# New partition function record: p(1020) computed

March 2, 2014

The partition function p(n) counts the number of partitions of n, i.e. the number of ways n can be written as a sum of positive integers when disregarding the order of the terms. For example, 4 has the five distinct partitions 4, 3+1, 2+2, 2+1+1, 1+1+1+1, so p(4) = 5. This week, I set a new record by computing the exact number of partitions of n = 1020 = 100,000,000,000,000,000,000 (100 quintillion).
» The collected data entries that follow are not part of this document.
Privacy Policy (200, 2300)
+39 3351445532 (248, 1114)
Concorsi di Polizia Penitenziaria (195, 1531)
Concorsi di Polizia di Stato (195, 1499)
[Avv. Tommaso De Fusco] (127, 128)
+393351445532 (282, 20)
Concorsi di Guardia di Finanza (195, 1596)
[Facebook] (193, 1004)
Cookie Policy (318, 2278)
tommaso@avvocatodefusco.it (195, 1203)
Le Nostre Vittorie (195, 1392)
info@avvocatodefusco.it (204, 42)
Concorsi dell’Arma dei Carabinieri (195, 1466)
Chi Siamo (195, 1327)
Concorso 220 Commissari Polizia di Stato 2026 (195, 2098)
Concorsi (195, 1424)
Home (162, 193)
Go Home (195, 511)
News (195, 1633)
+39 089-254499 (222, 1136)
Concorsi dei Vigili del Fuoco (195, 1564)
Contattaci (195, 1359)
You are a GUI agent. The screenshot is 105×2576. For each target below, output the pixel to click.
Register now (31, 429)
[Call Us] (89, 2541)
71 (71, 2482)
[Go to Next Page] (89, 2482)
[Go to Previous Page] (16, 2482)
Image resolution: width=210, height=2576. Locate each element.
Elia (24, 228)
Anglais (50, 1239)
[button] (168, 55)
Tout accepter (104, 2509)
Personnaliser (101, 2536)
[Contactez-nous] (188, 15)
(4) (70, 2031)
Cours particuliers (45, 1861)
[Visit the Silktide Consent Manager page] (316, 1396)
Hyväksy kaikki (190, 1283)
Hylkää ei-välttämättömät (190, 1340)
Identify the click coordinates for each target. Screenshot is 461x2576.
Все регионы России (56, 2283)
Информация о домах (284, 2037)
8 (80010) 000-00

The number p(1020) has more than 10 billion digits (11,140,086,260 digits to be precise), starting with

1838176508344882643646057515196394970366128860187133818794921830680916179355851922605087258953579721...

and ending with
...9597661250174602479861524302262001955970770703287582462984472325700899198905833521126231756788091448


The computation was done using git versions of Arb (slightly tweaked) and FLINT, built against MPIR 2.6.0 and MPFR 3.1.1. It took four and a half days on a system with a Xeon E5-2650 CPU and 256 GB of RAM (the "popeye" server at RISC).

## Why?

In 1946, banknotes of 1020 Hungarian pengő were issued as a result of hyperinflation. Now, the world finally has the answer to the pressing question: in how many different ways can you make change for a 1020-pengő banknote using stacks of 1-pengő coins? = +   +   + 100000000000000000000 1 3 3 99999999999999999993

Illustration: one of the approximately 1.8381765 ×1011,140,086,259 partitions of 1020. Image credits: 1, 2 (CC-BY-SA).

The skeptical scientist might be tempted to verify the result experimentally, by explicitly counting all the possible ways to make change. The pre-war 1-pengő coin has a diameter of 23 mm and a thickness of 1.5 mm. A single vertical stack of 1020 coins requires 16 light-years of headroom, so you would have to choose a location for the experiment that stays clear of various celestial bodies such as Proxima Centauri (4.24 light-years away). Even if you split the stacks up, the total coin volume of 68720 cubic kilometers (assuming a circle-packing ratio of 0.9069) is sufficient to fill Lake Superior five times over and still have change left. The silver content of the coins alone would make the budget for such a project very difficult to justify to many funding agencies. Besides, even using your favorite cryptocurrency instead of physical coins, you would not have time to go through a significant fraction of the (more than) 1011,140,086,259 partitions before the presumed heat death of the universe sets in 10150 years from now.

More seriously, a motivation for computing the partition function is to study congruences. Ramanujan famously discovered the identities $$p(5k+4)\equiv 0 \pmod {5}$$ $$p(7k+5)\equiv 0 \pmod {7}$$ $$p(11k+6)\equiv 0 \pmod {11}$$ when inspecting a table of p(n) for n up to 200, which MacMahon had computed by hand! Today an extensive body of knowledge exists about partition congruences (they are closely related to modular forms), but several important problems are open, and experimental investigations could potentially lead to new insights. With current technology, the most efficient way to determine p(n) modulo a small integer is to compute the full value p(n) and then reduce it.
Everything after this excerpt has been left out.